Design, Setting, and Participants  A comparative cost-effectiveness analysis using 4 independently developed microsimulation models that shared common inputs to assess the population-level health benefits and costs of the 2021 recommended screening strategy and 6 alternative screening strategies compared with the 2013 recommended screening strategy. The models simulated a 1960 US birth cohort. Simulated individuals entered the study at age 45 years and were followed up until death or age 90 years, corresponding to a study period from January 1, 2005, to December 31, 2050.

Exposures  Low-dose computed tomography in lung cancer screening programs with a minimum cumulative smoking exposure of 20 pack-years.

Main Outcomes and Measures  Incremental cost-effectiveness ratio (ICER) per quality-adjusted life-year (QALY) of the 2021 vs 2013 USPSTF lung cancer screening recommendations as well as 6 alternative screening strategies vs the 2013 USPSTF screening strategy. Strategies with a mean ICER lower than $100 000 per QALY were deemed cost-effective.

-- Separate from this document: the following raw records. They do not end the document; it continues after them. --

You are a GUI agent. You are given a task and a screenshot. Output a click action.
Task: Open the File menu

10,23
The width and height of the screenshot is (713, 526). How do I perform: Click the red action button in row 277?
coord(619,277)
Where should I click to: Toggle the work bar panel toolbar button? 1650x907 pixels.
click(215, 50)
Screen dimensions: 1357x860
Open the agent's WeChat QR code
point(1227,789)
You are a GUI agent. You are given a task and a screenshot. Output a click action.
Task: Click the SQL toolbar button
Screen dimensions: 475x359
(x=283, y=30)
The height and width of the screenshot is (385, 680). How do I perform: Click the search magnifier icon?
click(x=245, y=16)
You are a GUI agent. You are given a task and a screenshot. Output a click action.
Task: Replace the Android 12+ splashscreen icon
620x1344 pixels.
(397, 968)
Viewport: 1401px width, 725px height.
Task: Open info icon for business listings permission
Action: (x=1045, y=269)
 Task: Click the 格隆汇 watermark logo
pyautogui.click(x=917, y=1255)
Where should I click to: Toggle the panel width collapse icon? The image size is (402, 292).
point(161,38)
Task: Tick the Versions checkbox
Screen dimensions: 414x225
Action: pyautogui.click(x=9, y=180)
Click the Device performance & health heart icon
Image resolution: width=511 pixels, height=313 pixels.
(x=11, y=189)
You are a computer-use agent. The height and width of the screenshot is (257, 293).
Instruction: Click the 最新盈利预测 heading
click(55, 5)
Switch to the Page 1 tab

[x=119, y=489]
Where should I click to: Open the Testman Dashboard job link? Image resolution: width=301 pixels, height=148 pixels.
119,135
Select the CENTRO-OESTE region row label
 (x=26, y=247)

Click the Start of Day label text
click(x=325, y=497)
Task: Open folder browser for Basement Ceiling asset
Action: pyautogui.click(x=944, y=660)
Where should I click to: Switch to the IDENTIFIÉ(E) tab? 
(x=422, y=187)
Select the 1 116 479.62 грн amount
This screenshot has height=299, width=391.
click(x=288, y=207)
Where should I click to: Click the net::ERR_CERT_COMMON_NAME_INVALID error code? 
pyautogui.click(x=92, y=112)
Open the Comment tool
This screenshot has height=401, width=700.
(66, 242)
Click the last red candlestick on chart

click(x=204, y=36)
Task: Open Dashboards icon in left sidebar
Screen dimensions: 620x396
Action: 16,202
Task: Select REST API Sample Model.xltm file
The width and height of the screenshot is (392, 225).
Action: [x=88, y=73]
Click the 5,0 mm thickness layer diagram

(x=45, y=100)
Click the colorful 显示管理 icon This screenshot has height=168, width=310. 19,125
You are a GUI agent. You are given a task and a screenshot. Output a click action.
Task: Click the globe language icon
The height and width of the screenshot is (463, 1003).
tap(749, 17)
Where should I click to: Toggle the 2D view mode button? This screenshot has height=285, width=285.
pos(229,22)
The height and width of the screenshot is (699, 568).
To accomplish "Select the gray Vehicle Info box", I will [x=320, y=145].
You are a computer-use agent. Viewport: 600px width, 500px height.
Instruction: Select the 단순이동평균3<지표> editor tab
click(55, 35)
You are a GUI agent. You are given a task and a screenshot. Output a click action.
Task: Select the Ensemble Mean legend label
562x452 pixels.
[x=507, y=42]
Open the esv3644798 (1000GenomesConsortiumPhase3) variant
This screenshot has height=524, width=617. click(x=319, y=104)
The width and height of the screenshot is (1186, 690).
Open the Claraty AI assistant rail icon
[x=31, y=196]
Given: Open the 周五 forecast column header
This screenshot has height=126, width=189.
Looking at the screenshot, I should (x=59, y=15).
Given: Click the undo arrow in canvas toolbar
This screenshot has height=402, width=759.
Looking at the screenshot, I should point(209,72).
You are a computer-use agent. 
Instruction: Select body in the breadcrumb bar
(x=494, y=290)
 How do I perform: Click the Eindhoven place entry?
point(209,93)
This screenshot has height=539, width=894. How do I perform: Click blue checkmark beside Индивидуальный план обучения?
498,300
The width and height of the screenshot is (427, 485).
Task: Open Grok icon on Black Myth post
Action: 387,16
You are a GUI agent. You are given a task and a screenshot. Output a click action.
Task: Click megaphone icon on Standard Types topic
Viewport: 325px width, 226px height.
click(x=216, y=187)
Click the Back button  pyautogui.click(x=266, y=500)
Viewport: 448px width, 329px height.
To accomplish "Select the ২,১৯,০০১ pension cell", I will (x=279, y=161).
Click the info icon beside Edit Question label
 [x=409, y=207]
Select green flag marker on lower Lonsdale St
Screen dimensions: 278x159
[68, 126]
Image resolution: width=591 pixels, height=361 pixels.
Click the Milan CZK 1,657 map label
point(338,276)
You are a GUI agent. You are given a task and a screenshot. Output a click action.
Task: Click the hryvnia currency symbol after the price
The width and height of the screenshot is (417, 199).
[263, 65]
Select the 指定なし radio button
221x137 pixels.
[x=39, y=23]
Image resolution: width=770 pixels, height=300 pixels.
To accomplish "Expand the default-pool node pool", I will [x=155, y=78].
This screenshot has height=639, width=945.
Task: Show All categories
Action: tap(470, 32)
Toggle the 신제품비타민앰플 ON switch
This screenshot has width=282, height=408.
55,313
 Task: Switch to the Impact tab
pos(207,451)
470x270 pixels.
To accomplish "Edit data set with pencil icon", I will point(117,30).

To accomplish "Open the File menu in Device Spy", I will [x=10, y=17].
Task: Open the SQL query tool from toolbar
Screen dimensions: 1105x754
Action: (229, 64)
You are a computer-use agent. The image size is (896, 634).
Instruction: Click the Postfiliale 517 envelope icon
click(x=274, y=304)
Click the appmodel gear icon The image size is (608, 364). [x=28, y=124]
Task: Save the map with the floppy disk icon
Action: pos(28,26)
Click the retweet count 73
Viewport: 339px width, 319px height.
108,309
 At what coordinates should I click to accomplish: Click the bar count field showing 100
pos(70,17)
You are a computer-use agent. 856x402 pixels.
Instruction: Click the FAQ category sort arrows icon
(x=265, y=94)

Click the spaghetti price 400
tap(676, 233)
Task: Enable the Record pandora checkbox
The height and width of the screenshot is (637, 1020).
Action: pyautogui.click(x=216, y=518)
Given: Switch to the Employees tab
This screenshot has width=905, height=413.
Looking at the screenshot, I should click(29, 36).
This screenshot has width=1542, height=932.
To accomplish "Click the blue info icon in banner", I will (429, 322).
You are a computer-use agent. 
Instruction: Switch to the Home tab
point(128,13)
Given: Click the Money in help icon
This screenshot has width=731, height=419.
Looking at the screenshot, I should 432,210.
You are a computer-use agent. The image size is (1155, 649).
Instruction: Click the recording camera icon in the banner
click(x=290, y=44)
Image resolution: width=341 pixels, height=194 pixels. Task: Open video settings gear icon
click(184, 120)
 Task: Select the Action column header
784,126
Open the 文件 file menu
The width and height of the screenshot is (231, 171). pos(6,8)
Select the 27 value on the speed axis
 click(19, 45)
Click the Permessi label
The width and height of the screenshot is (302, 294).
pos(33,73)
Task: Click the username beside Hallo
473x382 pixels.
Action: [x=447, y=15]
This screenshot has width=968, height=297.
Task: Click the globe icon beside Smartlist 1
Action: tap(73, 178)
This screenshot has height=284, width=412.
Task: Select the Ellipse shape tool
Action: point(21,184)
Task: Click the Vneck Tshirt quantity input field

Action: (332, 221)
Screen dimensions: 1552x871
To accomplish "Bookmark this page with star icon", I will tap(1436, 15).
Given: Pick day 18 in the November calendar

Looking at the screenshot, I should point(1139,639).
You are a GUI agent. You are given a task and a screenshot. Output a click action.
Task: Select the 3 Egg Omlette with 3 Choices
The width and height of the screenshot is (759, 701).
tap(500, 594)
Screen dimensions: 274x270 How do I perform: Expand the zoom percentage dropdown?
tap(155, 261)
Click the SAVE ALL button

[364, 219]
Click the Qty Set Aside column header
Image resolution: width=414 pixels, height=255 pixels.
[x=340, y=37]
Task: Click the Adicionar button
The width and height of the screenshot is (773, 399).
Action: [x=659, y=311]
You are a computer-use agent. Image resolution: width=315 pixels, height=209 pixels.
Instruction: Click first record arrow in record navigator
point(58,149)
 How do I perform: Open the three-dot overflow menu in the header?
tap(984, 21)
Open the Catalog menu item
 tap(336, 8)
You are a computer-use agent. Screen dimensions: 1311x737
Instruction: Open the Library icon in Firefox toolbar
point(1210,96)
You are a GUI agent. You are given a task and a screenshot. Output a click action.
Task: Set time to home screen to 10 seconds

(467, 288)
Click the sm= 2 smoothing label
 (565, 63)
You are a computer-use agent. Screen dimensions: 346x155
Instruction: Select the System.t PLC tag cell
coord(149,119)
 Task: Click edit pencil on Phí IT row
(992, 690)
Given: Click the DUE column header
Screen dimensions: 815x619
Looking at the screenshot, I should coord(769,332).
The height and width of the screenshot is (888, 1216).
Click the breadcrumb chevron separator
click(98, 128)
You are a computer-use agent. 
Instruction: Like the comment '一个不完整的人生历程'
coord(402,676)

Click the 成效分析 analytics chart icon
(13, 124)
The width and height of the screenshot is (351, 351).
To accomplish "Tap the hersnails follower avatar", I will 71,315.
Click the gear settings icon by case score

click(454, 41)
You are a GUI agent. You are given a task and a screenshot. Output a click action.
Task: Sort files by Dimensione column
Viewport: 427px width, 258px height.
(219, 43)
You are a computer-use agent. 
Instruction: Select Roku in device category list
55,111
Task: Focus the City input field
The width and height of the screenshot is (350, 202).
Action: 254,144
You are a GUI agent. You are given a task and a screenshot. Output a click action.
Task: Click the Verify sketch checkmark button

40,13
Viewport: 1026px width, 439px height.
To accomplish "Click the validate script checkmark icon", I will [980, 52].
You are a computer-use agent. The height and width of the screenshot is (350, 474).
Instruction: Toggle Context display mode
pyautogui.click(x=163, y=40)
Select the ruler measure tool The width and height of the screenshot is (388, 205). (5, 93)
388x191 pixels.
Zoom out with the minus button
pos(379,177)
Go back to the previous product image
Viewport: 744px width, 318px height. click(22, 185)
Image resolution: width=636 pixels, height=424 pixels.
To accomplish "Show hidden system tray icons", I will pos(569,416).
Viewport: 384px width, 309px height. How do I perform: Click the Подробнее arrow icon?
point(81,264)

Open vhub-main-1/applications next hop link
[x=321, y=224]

Results  The 2021 USPSTF recommendation was estimated to be cost-effective compared with the 2013 recommendation, with a mean ICER of $72 564 (range across 4 models, $59 493-$85 837) per QALY gained. The 2021 recommendation was not cost-effective compared with 6 alternative strategies that used the 20 pack-year criterion. Strategies associated with the most cost-effectiveness included those that expanded screening eligibility to include a greater number of former smokers who had not smoked for a longer duration (ie, ≤20 years and ≤25 years since smoking cessation vs ≤15 years since smoking cessation). In particular, the strategy that screened former smokers who quit within the past 25 years and began screening at age 55 years was associated with screening coverage closest to that of the 2021 USPSTF recommendation yet yielded greater cost-effectiveness, with a mean ICER of $66 533 (range across 4 models, $55 693-$80 539).

Conclusions and Relevance  This economic evaluation found that the 2021 USPSTF recommendation for lung cancer screening was cost-effective; however, alternative screening strategies that maintained a minimum cumulative smoking exposure of 20 pack-years but included individuals who quit smoking within the past 25 years may be more cost-effective and warrant further evaluation.